Structure of fingertable of node n=8

# start (n + 2^(k-1)) node
1 9 11
2 10 11
3 12 14
4 16 17
5 24 1
finger[k].Start = (n+2k – 1) mod 2m;  (1 ≤ k ≤ m)
finger[k].Knoten = erster Knoten ≥ finger[k].Start;
successor = finger[1].Knoten;

Stabilization

  • To ensure correct lookups all successor pointers must be up to date.
  • Therefore, a stabilisation protocol is running periodically in the background which updates finger tables and successor pointers.
n.stabilize()
  x = successor.predecessor;
  if( x(n, successor) )
    successor = x;
  successor.notify(n);

n.notify(n')
  if ( predecessor is nil or n'(predecessor, n) ) 
    predecessor = n';

n.fix_fingers()
  for i = 1 to m 
    finger[i].Knoten = find_successor(finger[i].Start);
  • stabilize(): n asks its successor for its predecessor p and decides whether p should be n‘s successor instead (this is the case if p recently joined the system).
  • notify(): notifies n‘s successor of its existence so that it can change its predecessor to n
  • fix_fingers(): updates finger tables

Node join

  • Whenever a new node joins, three invariants should be maintained (the first two ensure correctness and the last one keeps querying fast)

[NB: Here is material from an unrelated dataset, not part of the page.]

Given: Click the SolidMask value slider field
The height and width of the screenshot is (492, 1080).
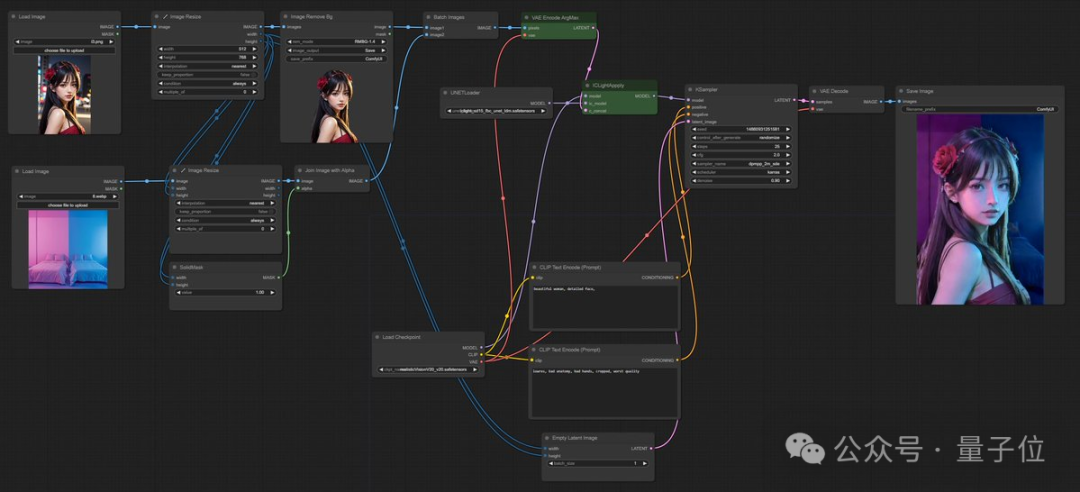Looking at the screenshot, I should (x=224, y=292).

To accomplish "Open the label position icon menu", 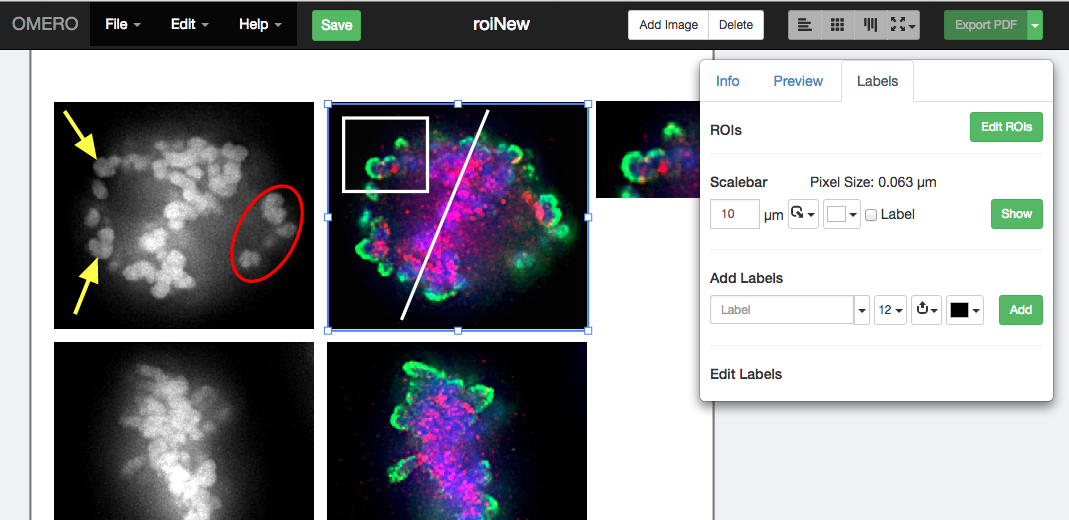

    • Each node's successor points to its immediate successor correctly.
    • Each key is stored in successor(k).
    • Each node's finger table should be correct.
  • To satisfy these invariants a predecessor field is maintained for each node.

  • The following tasks should be done for a newly joined node n:

    • Initialise node n (the predecessor and the finger table).
    • Notify other nodes to update their predecessors and finger tables.
    • The new node takes over its responsible keys from its successor.
n.join(n')
  predecessor = nil;
  successor = n'.find_successor(n);
  • The predecessor of n can be easily obtained from the predecessor of successor(n) (in the previous circle).
  • As for its finger table, there are various initialisation methods.
  • The best method is to initialise the finger table from its immediate neighbours and make some updates, which is O(log N).